## GOAL:
Return each line of the entries below that contains the word "panel". Letter case counts.

==== STORED DATA ====

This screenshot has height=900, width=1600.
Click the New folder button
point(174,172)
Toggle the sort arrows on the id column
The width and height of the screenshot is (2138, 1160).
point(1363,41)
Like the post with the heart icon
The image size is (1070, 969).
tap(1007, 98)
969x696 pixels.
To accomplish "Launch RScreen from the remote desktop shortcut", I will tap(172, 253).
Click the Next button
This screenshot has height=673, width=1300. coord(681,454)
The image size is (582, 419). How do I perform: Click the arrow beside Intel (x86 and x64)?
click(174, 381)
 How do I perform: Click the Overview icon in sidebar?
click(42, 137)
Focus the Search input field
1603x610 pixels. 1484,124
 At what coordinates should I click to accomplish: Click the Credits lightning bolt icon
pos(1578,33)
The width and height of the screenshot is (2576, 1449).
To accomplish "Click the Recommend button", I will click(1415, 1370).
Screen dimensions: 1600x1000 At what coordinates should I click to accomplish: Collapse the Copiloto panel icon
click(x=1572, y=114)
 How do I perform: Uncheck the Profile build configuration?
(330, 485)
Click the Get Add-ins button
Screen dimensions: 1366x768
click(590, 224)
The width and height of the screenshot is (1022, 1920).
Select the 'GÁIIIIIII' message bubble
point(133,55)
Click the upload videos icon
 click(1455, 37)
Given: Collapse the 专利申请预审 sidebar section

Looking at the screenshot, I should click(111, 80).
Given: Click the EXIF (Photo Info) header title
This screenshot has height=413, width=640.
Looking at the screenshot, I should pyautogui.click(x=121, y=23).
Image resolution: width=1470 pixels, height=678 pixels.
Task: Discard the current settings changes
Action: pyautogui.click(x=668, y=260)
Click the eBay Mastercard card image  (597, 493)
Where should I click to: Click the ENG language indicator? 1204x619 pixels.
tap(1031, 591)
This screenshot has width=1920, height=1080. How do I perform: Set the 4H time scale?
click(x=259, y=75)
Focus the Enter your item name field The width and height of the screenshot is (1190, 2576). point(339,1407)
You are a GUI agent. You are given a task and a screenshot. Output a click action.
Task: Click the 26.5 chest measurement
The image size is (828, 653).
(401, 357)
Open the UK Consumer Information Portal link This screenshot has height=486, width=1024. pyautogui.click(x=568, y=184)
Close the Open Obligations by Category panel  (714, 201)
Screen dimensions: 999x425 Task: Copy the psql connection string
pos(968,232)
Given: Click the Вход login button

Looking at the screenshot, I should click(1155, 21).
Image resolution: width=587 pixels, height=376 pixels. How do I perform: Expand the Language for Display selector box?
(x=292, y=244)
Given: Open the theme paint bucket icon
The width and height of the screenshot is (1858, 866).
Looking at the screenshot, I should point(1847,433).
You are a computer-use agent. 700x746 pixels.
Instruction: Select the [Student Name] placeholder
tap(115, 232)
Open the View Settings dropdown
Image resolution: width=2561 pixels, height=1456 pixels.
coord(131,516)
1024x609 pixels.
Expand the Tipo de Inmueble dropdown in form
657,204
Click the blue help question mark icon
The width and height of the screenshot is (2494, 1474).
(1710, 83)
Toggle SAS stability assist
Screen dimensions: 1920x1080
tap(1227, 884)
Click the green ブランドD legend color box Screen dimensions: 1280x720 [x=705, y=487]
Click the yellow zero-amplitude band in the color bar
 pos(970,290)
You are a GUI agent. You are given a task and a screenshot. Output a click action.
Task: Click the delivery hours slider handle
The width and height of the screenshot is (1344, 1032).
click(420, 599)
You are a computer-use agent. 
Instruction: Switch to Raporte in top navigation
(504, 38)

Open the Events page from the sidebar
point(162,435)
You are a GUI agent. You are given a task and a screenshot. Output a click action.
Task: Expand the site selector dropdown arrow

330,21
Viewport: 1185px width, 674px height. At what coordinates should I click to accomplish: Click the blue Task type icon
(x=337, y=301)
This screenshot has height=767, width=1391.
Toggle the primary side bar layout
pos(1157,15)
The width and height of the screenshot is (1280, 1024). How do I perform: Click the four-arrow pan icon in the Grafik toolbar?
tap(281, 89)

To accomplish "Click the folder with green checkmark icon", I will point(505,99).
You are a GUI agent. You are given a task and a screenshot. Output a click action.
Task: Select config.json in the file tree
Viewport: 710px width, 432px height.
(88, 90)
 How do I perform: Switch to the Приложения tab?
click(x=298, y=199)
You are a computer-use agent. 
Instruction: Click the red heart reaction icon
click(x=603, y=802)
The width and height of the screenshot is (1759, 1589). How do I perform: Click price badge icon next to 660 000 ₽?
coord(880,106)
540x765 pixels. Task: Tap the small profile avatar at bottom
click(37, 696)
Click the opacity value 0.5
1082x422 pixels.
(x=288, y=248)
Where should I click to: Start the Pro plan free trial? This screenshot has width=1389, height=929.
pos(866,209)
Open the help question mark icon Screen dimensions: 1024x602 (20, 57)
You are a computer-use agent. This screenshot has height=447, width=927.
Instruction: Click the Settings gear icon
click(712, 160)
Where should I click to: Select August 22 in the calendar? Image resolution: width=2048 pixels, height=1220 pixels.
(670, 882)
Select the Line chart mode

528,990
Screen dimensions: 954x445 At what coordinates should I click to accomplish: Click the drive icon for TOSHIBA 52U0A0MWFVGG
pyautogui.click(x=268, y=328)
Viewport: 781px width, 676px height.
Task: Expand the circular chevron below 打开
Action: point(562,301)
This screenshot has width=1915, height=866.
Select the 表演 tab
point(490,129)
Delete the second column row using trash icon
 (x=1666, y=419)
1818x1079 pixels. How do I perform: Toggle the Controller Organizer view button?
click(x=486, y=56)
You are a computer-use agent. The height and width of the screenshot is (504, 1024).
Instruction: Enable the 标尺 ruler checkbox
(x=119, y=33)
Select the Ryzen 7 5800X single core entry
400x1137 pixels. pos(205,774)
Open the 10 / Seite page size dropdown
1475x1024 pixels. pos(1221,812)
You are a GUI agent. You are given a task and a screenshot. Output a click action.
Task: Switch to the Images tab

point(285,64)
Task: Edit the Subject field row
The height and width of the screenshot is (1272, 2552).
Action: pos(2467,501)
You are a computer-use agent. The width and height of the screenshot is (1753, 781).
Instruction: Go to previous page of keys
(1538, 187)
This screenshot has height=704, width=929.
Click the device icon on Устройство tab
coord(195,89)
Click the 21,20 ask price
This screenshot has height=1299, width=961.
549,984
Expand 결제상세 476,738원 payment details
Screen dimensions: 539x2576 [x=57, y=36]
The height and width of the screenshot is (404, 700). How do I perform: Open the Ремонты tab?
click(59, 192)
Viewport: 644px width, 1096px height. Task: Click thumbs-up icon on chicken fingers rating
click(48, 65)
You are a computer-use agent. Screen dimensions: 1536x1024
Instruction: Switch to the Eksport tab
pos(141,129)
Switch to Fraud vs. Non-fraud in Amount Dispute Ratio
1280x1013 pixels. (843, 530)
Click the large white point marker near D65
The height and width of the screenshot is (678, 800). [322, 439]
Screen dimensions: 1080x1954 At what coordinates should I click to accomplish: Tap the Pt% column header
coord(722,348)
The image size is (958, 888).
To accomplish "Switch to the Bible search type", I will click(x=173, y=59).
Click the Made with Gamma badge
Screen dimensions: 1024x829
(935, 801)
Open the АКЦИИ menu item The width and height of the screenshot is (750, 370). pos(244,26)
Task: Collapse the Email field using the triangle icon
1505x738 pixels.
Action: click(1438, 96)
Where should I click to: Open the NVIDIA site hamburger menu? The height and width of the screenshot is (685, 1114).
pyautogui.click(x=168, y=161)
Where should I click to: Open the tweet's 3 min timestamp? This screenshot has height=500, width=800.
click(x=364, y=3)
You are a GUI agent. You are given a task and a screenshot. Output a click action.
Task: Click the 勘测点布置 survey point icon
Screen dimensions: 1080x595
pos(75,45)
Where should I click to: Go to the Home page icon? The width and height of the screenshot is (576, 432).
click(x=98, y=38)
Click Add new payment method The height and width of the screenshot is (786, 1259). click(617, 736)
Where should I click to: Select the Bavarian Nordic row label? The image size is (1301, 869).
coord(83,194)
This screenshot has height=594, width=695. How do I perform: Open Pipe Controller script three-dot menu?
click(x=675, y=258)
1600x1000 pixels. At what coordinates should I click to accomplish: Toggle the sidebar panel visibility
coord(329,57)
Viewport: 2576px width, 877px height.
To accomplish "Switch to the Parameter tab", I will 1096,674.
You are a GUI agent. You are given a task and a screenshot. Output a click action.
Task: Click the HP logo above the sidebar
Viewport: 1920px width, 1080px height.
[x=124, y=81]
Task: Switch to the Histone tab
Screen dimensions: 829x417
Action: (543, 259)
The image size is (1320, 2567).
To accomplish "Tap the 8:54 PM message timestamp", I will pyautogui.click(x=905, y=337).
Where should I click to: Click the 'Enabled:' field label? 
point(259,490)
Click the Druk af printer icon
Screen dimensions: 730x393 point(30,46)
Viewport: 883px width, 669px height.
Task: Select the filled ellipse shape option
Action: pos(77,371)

====

## EXERCISE RESULT:
Screen dimensions: 1600x1000 At what coordinates should I click to accomplish: Collapse the Copiloto panel icon
Close the Open Obligations by Category panel  (714, 201)
1600x1000 pixels. At what coordinates should I click to accomplish: Toggle the sidebar panel visibility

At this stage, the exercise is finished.